Letakkan Karpet di Kabin untuk Mencegah Jamur
Ketika musim hujan, kaki Anda dan keluarga biasanya akan membasahi lantai mobil. Agar lantai mobil Anda tidak cepat kotor, Anda bisa melapisi lantai mobil dengan karpet ekstra. Pilih karpet berbahan sintesis atau karet agar mudah dibersihkan.
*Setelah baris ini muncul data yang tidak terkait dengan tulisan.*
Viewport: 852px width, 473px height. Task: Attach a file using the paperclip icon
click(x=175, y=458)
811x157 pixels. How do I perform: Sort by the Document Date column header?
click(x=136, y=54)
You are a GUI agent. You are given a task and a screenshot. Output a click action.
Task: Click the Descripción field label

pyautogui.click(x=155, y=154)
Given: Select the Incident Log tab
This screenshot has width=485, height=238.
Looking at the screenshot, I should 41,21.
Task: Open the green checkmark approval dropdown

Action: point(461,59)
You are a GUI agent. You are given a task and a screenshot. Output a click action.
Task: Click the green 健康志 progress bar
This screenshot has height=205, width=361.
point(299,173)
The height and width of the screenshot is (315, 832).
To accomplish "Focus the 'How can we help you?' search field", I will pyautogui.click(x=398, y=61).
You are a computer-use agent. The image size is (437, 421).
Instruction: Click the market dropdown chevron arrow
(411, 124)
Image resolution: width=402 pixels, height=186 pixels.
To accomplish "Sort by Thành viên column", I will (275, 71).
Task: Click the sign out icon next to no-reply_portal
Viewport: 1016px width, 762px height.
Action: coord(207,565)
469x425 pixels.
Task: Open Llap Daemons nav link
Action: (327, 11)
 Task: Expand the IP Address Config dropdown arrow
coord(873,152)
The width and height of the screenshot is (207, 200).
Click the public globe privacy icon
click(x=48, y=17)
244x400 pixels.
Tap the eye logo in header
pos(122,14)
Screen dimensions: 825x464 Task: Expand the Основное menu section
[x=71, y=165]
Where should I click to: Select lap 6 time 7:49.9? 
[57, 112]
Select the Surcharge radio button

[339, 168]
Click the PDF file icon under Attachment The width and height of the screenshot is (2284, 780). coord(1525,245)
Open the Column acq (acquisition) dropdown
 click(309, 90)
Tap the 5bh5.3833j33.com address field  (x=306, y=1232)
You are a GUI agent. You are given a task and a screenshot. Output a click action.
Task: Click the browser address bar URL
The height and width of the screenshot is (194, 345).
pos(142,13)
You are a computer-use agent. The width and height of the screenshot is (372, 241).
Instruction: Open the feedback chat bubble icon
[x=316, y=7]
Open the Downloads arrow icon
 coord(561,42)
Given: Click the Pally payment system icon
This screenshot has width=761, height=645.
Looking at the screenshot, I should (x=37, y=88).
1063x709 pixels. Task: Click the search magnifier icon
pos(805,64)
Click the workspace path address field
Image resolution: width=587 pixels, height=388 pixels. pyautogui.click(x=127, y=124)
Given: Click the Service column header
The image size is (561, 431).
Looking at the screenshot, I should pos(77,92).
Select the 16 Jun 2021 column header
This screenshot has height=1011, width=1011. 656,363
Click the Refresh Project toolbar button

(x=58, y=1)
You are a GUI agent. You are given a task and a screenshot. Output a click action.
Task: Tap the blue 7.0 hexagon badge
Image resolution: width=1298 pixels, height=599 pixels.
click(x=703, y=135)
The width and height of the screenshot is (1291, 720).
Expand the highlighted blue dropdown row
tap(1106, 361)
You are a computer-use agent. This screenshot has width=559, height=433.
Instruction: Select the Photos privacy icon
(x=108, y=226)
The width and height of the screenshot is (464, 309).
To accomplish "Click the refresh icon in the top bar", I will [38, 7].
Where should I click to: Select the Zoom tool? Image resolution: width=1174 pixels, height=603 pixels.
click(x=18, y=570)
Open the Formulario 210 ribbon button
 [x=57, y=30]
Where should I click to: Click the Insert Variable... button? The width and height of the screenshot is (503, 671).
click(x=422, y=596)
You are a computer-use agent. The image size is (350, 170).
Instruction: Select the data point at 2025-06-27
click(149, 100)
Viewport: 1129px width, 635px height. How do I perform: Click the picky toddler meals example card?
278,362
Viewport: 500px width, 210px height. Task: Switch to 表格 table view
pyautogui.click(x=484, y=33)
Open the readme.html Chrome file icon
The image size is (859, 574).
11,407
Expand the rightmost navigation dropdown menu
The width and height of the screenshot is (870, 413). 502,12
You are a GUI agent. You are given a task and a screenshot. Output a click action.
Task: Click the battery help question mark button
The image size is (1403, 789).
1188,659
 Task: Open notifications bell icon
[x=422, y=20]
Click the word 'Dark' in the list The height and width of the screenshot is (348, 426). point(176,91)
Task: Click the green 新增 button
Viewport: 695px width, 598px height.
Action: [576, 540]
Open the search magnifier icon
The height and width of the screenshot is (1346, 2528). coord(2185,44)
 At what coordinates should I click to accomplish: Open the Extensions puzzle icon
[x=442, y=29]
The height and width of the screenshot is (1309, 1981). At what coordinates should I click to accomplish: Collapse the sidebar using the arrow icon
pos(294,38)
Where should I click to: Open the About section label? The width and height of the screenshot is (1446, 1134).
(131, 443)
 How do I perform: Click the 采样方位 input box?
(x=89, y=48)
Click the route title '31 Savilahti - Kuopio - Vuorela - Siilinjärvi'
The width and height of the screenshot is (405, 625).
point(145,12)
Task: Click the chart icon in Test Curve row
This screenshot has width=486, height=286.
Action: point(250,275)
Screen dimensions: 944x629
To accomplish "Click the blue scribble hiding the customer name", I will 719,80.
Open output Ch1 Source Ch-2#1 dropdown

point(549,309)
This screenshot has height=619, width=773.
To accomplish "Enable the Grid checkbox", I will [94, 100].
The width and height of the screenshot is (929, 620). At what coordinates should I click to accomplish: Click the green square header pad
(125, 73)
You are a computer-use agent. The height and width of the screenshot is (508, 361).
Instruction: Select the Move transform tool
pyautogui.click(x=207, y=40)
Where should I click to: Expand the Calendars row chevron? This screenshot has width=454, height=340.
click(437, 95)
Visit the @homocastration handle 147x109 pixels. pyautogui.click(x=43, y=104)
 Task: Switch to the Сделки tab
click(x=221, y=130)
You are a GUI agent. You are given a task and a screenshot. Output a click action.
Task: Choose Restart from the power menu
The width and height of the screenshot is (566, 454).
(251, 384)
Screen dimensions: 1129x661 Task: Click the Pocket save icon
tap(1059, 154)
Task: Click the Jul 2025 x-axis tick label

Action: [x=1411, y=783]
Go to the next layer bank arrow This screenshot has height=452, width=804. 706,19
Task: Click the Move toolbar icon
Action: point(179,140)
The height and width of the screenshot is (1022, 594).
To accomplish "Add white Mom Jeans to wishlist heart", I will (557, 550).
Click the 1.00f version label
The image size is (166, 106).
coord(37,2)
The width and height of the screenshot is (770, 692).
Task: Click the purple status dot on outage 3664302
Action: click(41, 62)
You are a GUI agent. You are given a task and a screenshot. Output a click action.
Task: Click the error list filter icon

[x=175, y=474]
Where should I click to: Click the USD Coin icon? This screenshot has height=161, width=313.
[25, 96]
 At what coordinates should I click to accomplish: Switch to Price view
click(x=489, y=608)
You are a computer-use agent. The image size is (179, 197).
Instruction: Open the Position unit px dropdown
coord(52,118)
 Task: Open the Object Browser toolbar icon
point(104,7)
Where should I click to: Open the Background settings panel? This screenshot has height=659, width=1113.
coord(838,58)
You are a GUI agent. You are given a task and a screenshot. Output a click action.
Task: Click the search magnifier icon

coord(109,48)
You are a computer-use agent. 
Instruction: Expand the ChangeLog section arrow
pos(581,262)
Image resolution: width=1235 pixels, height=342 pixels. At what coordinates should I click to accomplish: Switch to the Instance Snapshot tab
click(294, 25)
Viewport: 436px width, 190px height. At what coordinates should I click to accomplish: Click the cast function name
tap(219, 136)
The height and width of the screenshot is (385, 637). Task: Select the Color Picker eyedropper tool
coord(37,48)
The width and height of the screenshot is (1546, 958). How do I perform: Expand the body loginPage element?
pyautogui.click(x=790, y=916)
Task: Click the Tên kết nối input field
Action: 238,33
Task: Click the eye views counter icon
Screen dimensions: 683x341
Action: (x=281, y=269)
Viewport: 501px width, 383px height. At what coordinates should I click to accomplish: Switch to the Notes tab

Parkir Mobil di Garasi yang Tertutup
Setelah selesai mencuci mobil Anda, sebaiknya masukkan mobil ke dalam garasi Anda yang tertutup. Tujuannya adalah untuk melindungi mobil Anda dari hujan dan tentunya mencegah jamur saat mobil Anda kering karena sinar matahari langsung.

Perhatikan Ketinggian Air
Jika Anda terjebak banjir, sebelum memutuskan untuk menerjang banjir tersebut Anda harus memperhatikan dan memperhitungkan ketinggian air. Semakin tinggi genangan air banjir, maka semakin besar potensi air akan merusak mesin kendaraan Anda. Sebaiknya Anda jangan menerjang banjir jika ketinggian air melebihi saluran udara mobil Anda.

Jaga Jarak dan Kecepatan
Jika ketinggian air memungkinkan Anda untuk menerjang banjir, Anda harus menjaga jarak dengan kendaraan lain yang berada di depan mobil Anda. Tujuan dari menjaga jarak ini adalah agar Anda bisa memacu kendaraan Anda dengan kecepatan yang konstan.

Kontrol Putaran Mesin
Cukup jalankan kendaraan Anda dalam putaran mesin yang rendah sekitar 1.500 hingga 2.000 RPM. Jangan menginjak gas terlalu dalam karena akan mengakibatkan perputaran mesin semakin tinggi dan mengakibatkan daya isap mesin sehingga besar kemungkinan air justru akan masuk ke dalam mesin.

Lakukan Pengecekan
Setelah Anda berhasil menerjang banjir, Anda perlu melakukan pengecekan pada bagian-bagian mobil seperti radiator. Anda perlu membersihkan radiator dengan membilasnya menggunakan air bersih karena biasanya air hujan membawa kotoran yang masuk ke kisi-kisi radiator.

Anda juga perlu mengecek bagian lain seperti kompresor AC, saringan udara, kopling, motor starter, dinamo ampere, komponen kaki-kaki, rem, dan bushing. Selain komponen mesin tersebut, Anda juga perlu memerika komponen kelistrikan dalam mobil.

Itulah cara merawat mobil wuling ketika musim hujan tiba. Tentunya merawat mobil saat musim hujan akan terasa sangat sulit, apalagi jika Anda berada di kota yang rawan dengan banjir. Anda perlu melakukan perawatan lebih pada mobil Anda.